▸ İstenenler:
**a.** Aşağıdaki röportajda görüşülen kişiye yöneltilen bütün soruları sırasıyla yaz.
**b.** Aşağıdaki röportajda "- Aşk ilişkinin" ile başlayıp "bu ne yapabilirim?" ifadesine kadar süren bölümü aynen tekrarla.

▸ Kaynak Metin:
_ _ _ _ _

SEVGİLİ BULMAK İÇİN LORD OKULU KAPISINDA TAKILMIYORUM

Âşık mısınız?
- Aşk ilişkinin en başında yaşanan şey. Bu ilişkide zaman içinde farklı bir sevgiye dönüşüyor. Eğer o anlamda soruyorsan evet âşık bir kadınım.
Erkek arkadaşlarınızdan pahalı hediyeler alır mısınız?
- Dışarıdan öyle sansalar da hiç pahalı hediyeler almadım. Mücevherlerim falan yok. Bana en fazla güzel bir çanta alınmıştır. Ben de karşılığında aynı miktarda bir ayakkabı hediye etmişimdir.
Oturduğunuz ev söylendiği gibi hediye değil mi?
- Hayır. Kendim aldım ve kredilerini hâlâ ödüyorum.
Peki maddi durumu iyi olan sevgililer bir tesadüf mü?
- Sevgili bulmak için lord okullarının kapısında takılmıyorum. Benim çevrem bu ne yapabilirim?

_ _ _ _ _

▸ Verilen Bilgiler:
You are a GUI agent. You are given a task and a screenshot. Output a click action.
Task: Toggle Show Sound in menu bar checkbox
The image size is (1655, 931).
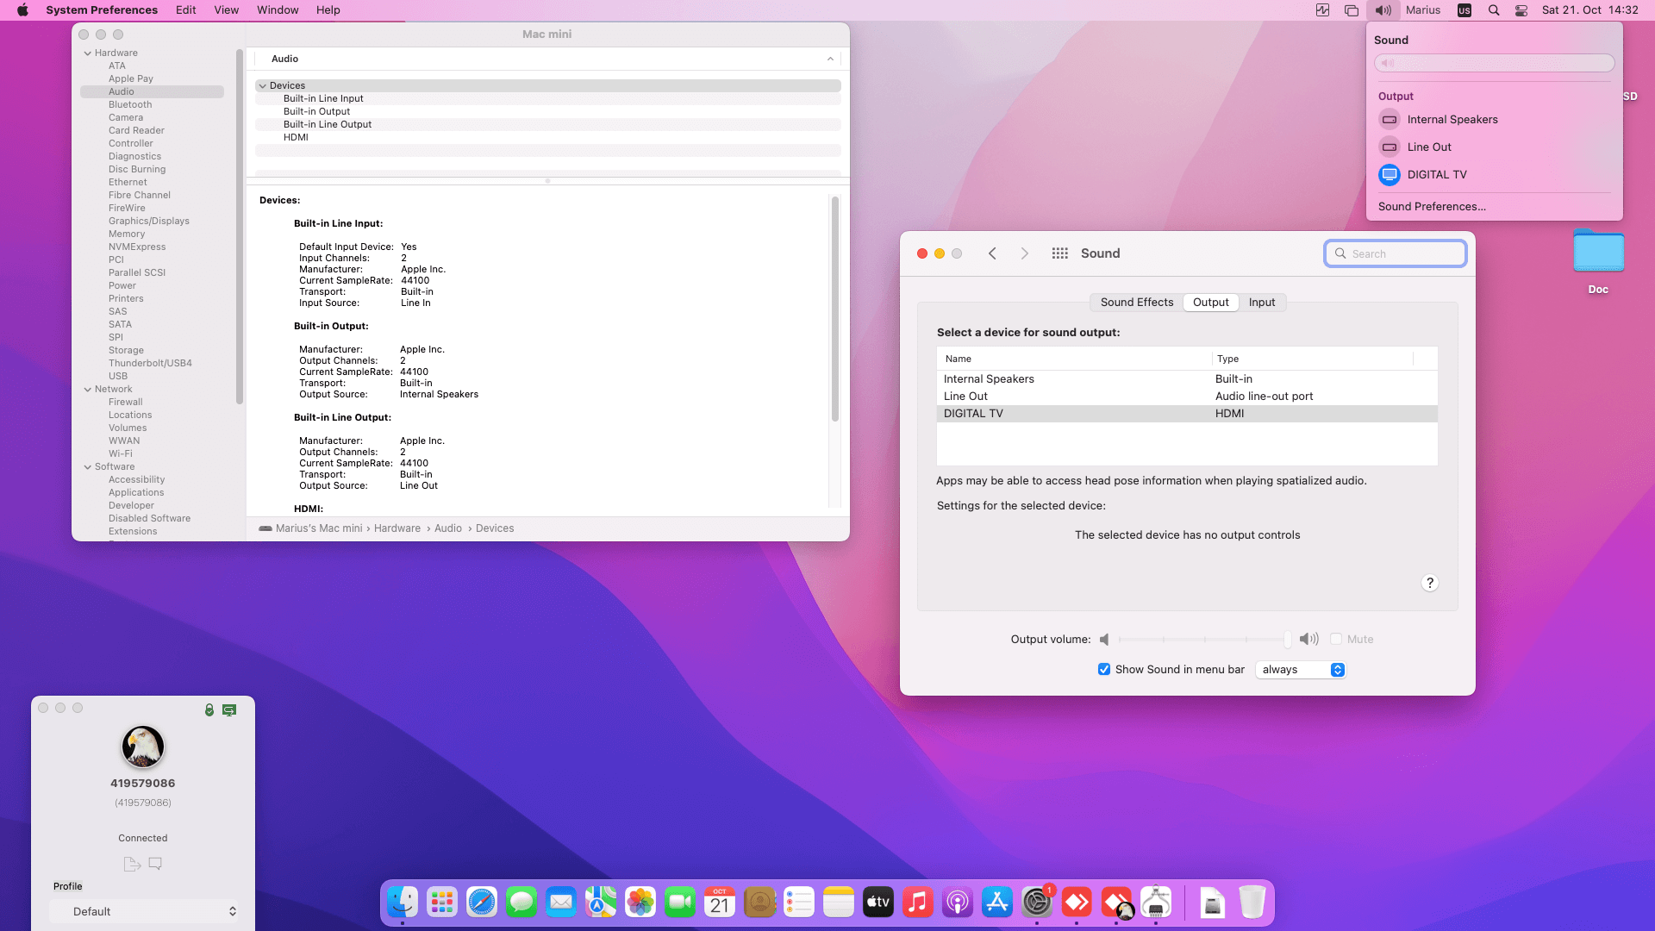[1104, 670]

_ _ _ _ _

▸ Uygulama Sonuçları:
**a.**
1. Âşık mısınız?
2. Erkek arkadaşlarınızdan pahalı hediyeler alır mısınız?
3. Oturduğunuz ev söylendiği gibi hediye değil mi?
4. Peki maddi durumu iyi olan sevgililer bir tesadüf mü?

**b.**
- Aşk ilişkinin en başında yaşanan şey. Bu ilişkide zaman içinde farklı bir sevgiye dönüşüyor. Eğer o anlamda soruyorsan evet âşık bir kadınım.
Erkek arkadaşlarınızdan pahalı hediyeler alır mısınız?
- Dışarıdan öyle sansalar da hiç pahalı hediyeler almadım. Mücevherlerim falan yok. Bana en fazla güzel bir çanta alınmıştır. Ben de karşılığında aynı miktarda bir ayakkabı hediye etmişimdir.
Oturduğunuz ev söylendiği gibi hediye değil mi?
- Hayır. Kendim aldım ve kredilerini hâlâ ödüyorum.
Peki maddi durumu iyi olan sevgililer bir tesadüf mü?
- Sevgili bulmak için lord okullarının kapısında takılmıyorum. Benim çevrem bu ne yapabilirim?